Intervention de Julien Collette

Commission de la culture, de l'éducation et de la communication — Réunion du 15 février 2023 à 9h30
Audition de M. Jacques Rivoal président et de M. Julien Collette directeur général du groupement d'intérêt public france 2023 chargé d'organiser la coupe du monde de rugby en france

Julien Collette, directeur général du GIP France 2023 :

Je commencerai mon propos par un éclairage sur l'économie de l'événement : nous sortons d'une revue budgétaire complète qui a consisté notamment à comparer le niveau de dépenses d'exploitation nécessaires à l'organisation de cet événement aux standards internationaux, s'agissant du troisième événement sportif mondial, qui réunira près d'un milliard de téléspectateurs, sous les lumières du monde entier, donc. On ne saurait l'organiser à un niveau de dépenses inférieur à celui de nos prédécesseurs, sauf à considérer que les Japonais et les Anglais étaient incompétents en la matière... Or le niveau de dépenses moyen engagé dans l'organisation des précédentes coupes du monde tournait autour de 250 millions d'euros. Il était prévu, avant la revue budgétaire, un niveau de dépenses inférieur à 200 millions d'euros, qui faisait peser un risque sur la qualité de l'organisation de l'événement. Il était donc de notre responsabilité de revoir ce niveau de dépenses, en relation étroite avec l'État, avec World Rugby et avec la Fédération française de rugby, non seulement pour prendre en compte l'effet de l'inflation, qui affecte l'ensemble des métiers, mais aussi pour mettre en cohérence ce niveau de dépenses avec nos obligations contractuelles et avec nos engagements en matière de responsabilité sociale et environnementale ainsi que d'héritage.

Après cette revue budgétaire, nous arrivons à un niveau de dépenses de 215 millions d'euros, auxquels s'ajoute une réserve de 3 millions. Cette enveloppe inclut les effets de l'inflation ; à sept mois de l'événement, nous connaissons les prix auxquels nous allons acheter la plupart des prestations et auxquels nous embauchons nos salariés, sachant que 99 millions d'euros restent à engager sur cette année.

Parmi les dépenses importantes figurent les dépenses de sécurité ; celles-ci avaient été en partie sous-estimées, au motif que l'État et les collectivités locales allaient assurer des dépenses qui, en la matière, en réalité ne leur incombaient pas. Nous avons travaillé de manière étroite avec les services de l'État, la coordination nationale pour la sécurité des jeux Olympiques de 2024 et des grands événements sportifs internationaux (CNSJ), le ministère de l'intérieur, la délégation interministérielle aux jeux Olympiques et Paralympiques 2024 (Dijop) et la délégation interministérielle aux grands événements sportifs (Diges) pour assurer la conformité des dispositifs de sécurité à nos obligations et leur adaptabilité aux contextes locaux, à la situation de chaque stade et de chaque camp de base.

---

[EXERCICE ÉCRIT]
D'après l'intervention ci-dessus sur la Coupe du monde de rugby, à quel niveau de dépenses la revue budgétaire a-t-elle abouti ?

[DONNÉES FOURNIES]

---

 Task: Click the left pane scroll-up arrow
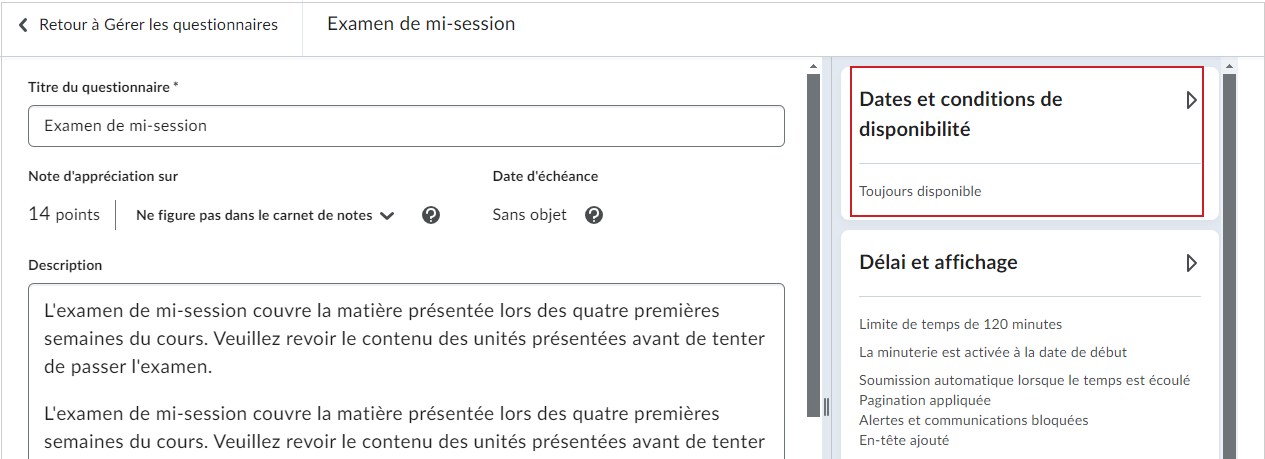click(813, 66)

---

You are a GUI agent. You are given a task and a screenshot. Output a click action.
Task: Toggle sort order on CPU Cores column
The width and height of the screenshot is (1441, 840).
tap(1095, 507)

---

[RÉPONSE À L'EXERCICE]
La revue budgétaire a abouti à 215 millions d'euros, auxquels s'ajoute une réserve de 3 millions.